# 2005 Argos 748 Fridge not Working on 12v!



## datasafe (Aug 8, 2011)

Hi guys

Another plea for help!

Our fridge works on gas & 240v hook-up but not on 12v.

Anyone have any pointers as to where I could start tracking the problem?

Cheers

John


----------



## drcotts (Feb 23, 2006)

John
What type of fridge is it please. This will enable us to target possibe causes.
It may be due to half a dosen or more things. If you have a mains control box with a fuse board on top check the fuses. There should be one for the fridge. If this is ok take the board off and check the wiring underneath as this may be the cause. If not it may be the board in the fridge or the 12v element. 

Phill


----------



## GeorgeFrancis (Jul 30, 2011)

I have had the same problem with our fridge on two occasions.
Each time it was the 20 amp 12 volt supply fuse which on our van (Bessacarr E725) is under the bonnet on the left hand bulkhead above the vehicle battery.

George.


----------



## datasafe (Aug 8, 2011)

Thanks for the reply.

As we've always run the fridge on either hook-up or gas, this is the first time I noticed it was n't working on 12v!

This is the fridge:




I'm unsure as to whether the fridge would be individually fused! I can't recall the last time I even looked at the fuse box so I'll have to seek this out too!!

Cheers

John


----------



## GeorgeFrancis (Jul 30, 2011)

Hi John,
My apologies if I am telling you something you already know!

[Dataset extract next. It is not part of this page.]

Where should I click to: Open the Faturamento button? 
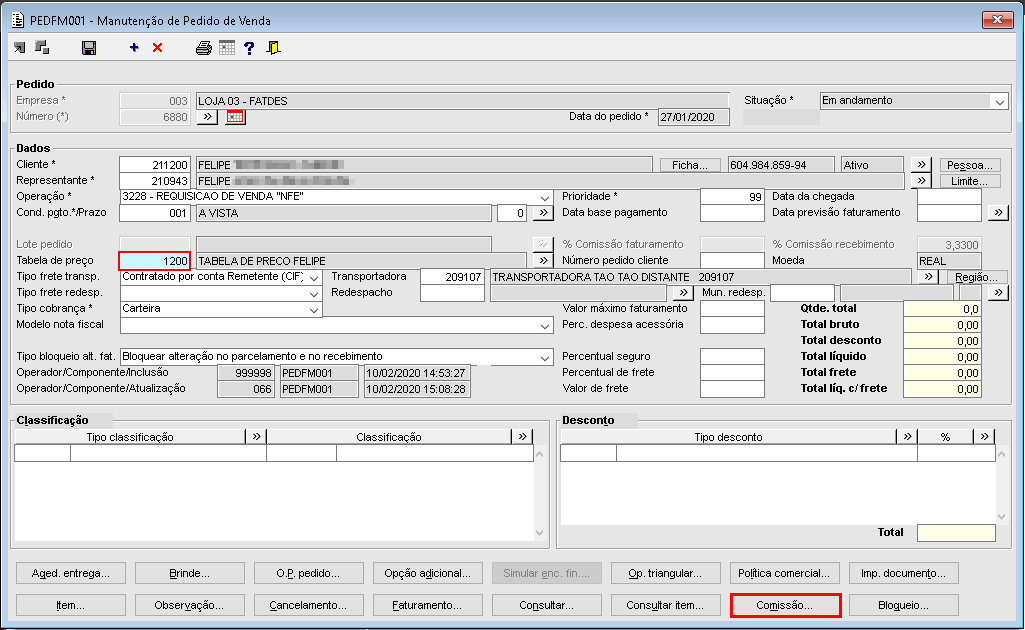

The fridge will only work on 12 volts while the engine is running, the reason being, it draws quite a lot of power so would soon drain your battery.
The 12 volt side is only for use when travelling as obviously you can't use 240 volts and you have to isolate the gas supply when moving.

What part of Bridgend are you from? We are Pencoed.

George


----------



## datasafe (Aug 8, 2011)

Hi George and thanks for the reply 

I'll go start the engine shortly and check - what you say makes sense of course! We've only had our Burstner 1 year and last year being a wash-out, we've not really had a lot of use out of it.

We're not that far from you George - Brynmenyn  and bot my partner & I work in Bridgend in the HQ on the opposite side to Tesco.

I'll reply back when I've checked it out.


----------



## bigcats30 (Aug 13, 2012)

I have the same fridge and mine also doesn't work on 12v unless the engine is running


----------